▸ Aim of the exercise: Continue the text on heart risks for endurance athletes from the point where it stops.

[[ Text excerpt, beginning ]]

Endurance athletes who exercise for three hours or more have an increased chance of dying from a cardiac arrest
Heart attack risks are greater for athletes who compete in endurance sports. I wish someone would have explained this to me before. I have recently learned that I am one of these athletes, now 50, that faces this challenge. This could be my biggest test of resilience yet. Not getting to swim the English Channel last summer due to poor weather may have just saved my life...read on and I implore you to get a full stress test (not a regular EKG) before you jump in the water.
Channelopathies
(A) Two essential elements precipitate a cardiac event in LQTS. First, a cardiac channel defect results in a 'recharging glitch' that often can be seen on the surface ECG by a prolonged QT interval. Second, a trigger is often needed (in this case, swimming) to cause the stable but prolonged recharging system to degenerate into the trademark arrhythmia of LQTS, torsades de pointes (TdP). The outcome (if the heart ever loses control), fainting, seizing or dying, depends on whether or not order is restored to the rhythm, either spontaneously or by a defibrillator. (B) The linear topologies for the three principal cardiac channels that account for two-thirds of LQTS are shown. The gene responsible for LQT1, KCNQ1 (commonly known as KVLQT1) encodes the alpha subunit of the IKs potassium channel. The gene behind LQT2, KCNH2 (commonly known as HERG) encodes the alpha subunit of the IKr potassium channel. SCN5A, responsible for LQT3, encodes the INa sodium channel. Additional heritable arrhythmia syndromes are shown.
© 2004 Nature Publishing Group Ackerman, M. J. Cardiac channelopathies: it's in the genes. Nature Medicine 10, 463-464 (2004) doi:10.1038/nm0504-463. All rights reserved
Article from Peak Performance:
About 1 in 50,000: if you run marathons or participate in other forms of exercise which last for three hours or more, that's your approximate risk of suffering an acute heart attack or sudden cardiac death during - or within 24 hours of - your effort. For every 50,000 athletes, one will be stricken during such prolonged activity(1). Running a marathon or cycling intensely for three hours is riskier than taking a commercial airline flight, even in these troubled times!

[[ Text excerpt, end ]]
[[ The data, beginning ]]

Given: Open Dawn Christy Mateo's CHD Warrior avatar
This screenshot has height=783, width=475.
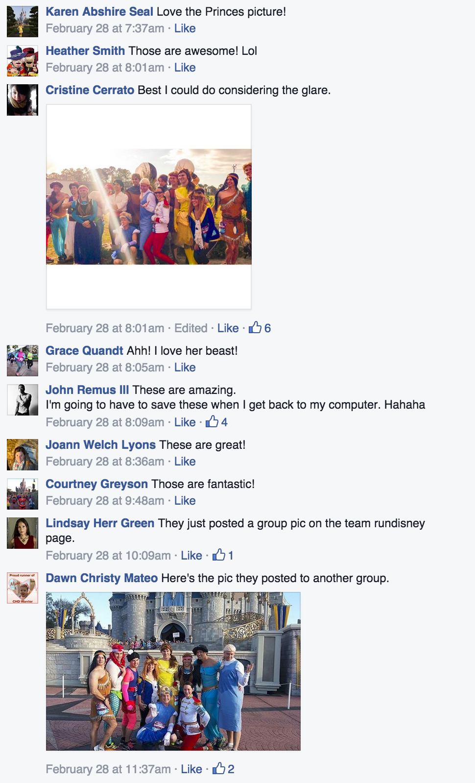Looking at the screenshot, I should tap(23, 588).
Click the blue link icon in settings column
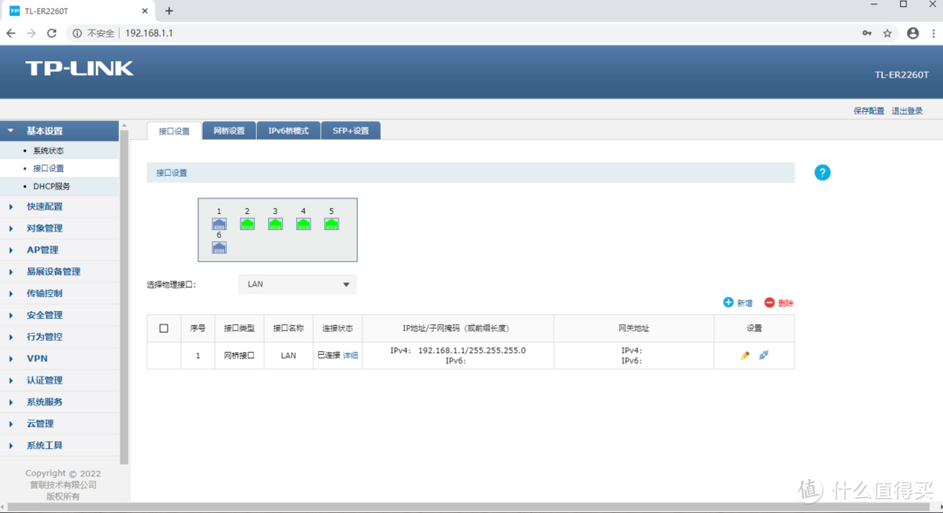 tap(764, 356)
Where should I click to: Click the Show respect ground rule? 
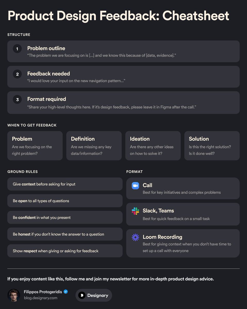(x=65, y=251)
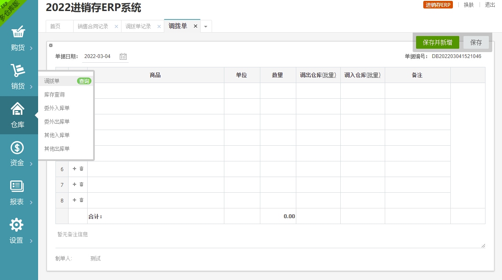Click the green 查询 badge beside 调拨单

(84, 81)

[[ The data, end ]]
[[ The data, beginning ]]

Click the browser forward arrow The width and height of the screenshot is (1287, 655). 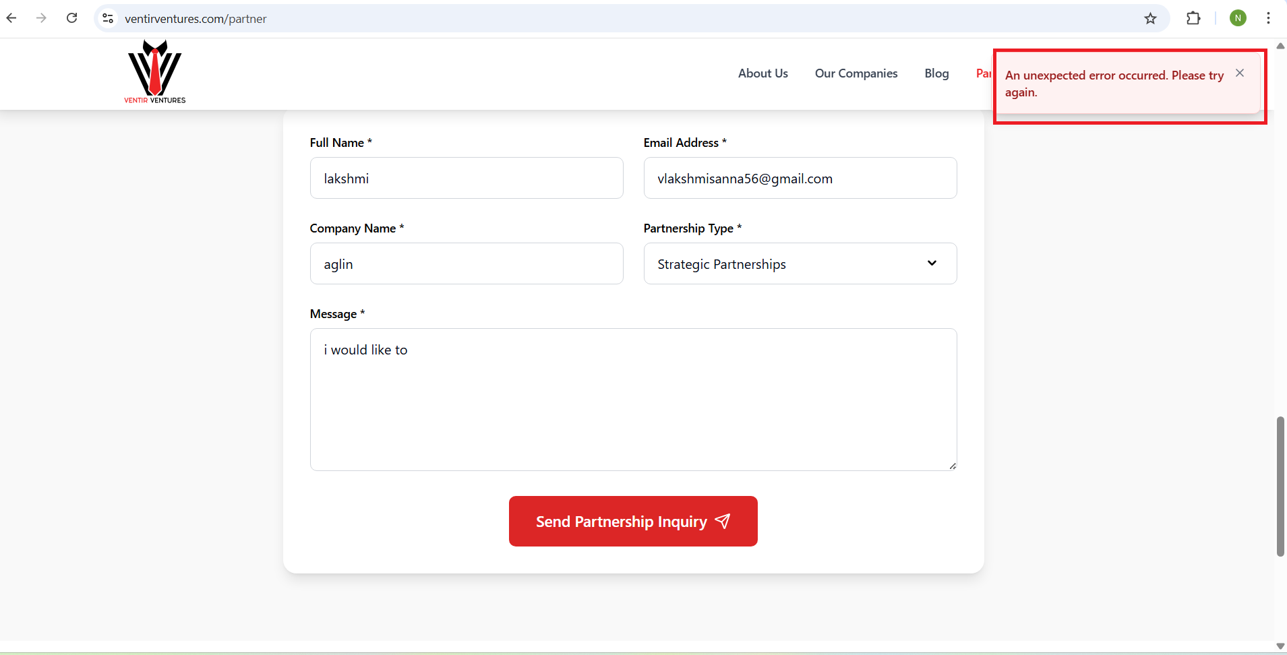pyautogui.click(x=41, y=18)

[[ The data, end ]]

▸ Expected answer:
You might think we shouldn't make such a claim in a newsletter which appeals to serious competitors, including a large number of marathon runners. But at Peak Performance our job is to provide you with all the facts about your sport, not just the pretty ones.
The truth is that marathon runners, ironman triathletes and long-distance cyclists, swimmers, rowers and cross-country skiers are all in the same boat. In fact, any athlete who participates in a strenuous test of endurance lasting about three hours or more has an increased chance of dying during - and for 24 hours following - the exertion, even when the athlete's chance of a death-door knock is compared with the risk incurred by a cigarette-smoking, sedentary layabout who spends the same 24 hours drinking beer and watching TV. The reasons for this are not entirely clear, but the heightened risks of a visit from the Grim Reaper are unsettling to most athletes, especially those who exercise in the hope of improving cardiovascular and overall health.
To find out why strenuous exercise temporarily increases the risk of death, researchers at the University of Innsbruck in Austria recently studied 38 male participants in the 1999 Tyrolean Otztaler Radmarathon, a cycling race which covers 230k, with an altitude change of 5,500m. The Radmarathon is often said to be comparable in difficulty to the hardest mountain stages of the Tour de France (2).
All 38 subjects were experienced, well-trained amateur cyclists who were free of cardiovascular risk factors and without evidence of heart disease. The Austrian researchers were especially interested in monitoring their blood levels of a specific heart enzyme called cardiac troponin I, which happens to be the most sensitive and specific marker for the detection of heart-muscle death.
Cardiac troponin I values, which were essentially at zero in all athletes before the beginning of the Radmarathon (thankfully, since you don't want your heart to start dying on you just before you begin a 230k bike race!) increased in 13 (34%) of the cyclists immediately after the competition. The risk factors for elevated cardiac troponin I included: age - being young was 'bad'; race time - racing fast increased the risk, and the highest post-race cardiac troponin 1 level was detected in the athlete with the fastest Radmarathon time; pre-race training distance - the higher the overall training volume, the greater the chances of increased cardiac troponin I after the race.
Taken together, these results suggested that younger, fitter athletes, who put more stress on their hearts (via greater training volume and higher racing intensities), were the ones most likely to incur myocardial damage.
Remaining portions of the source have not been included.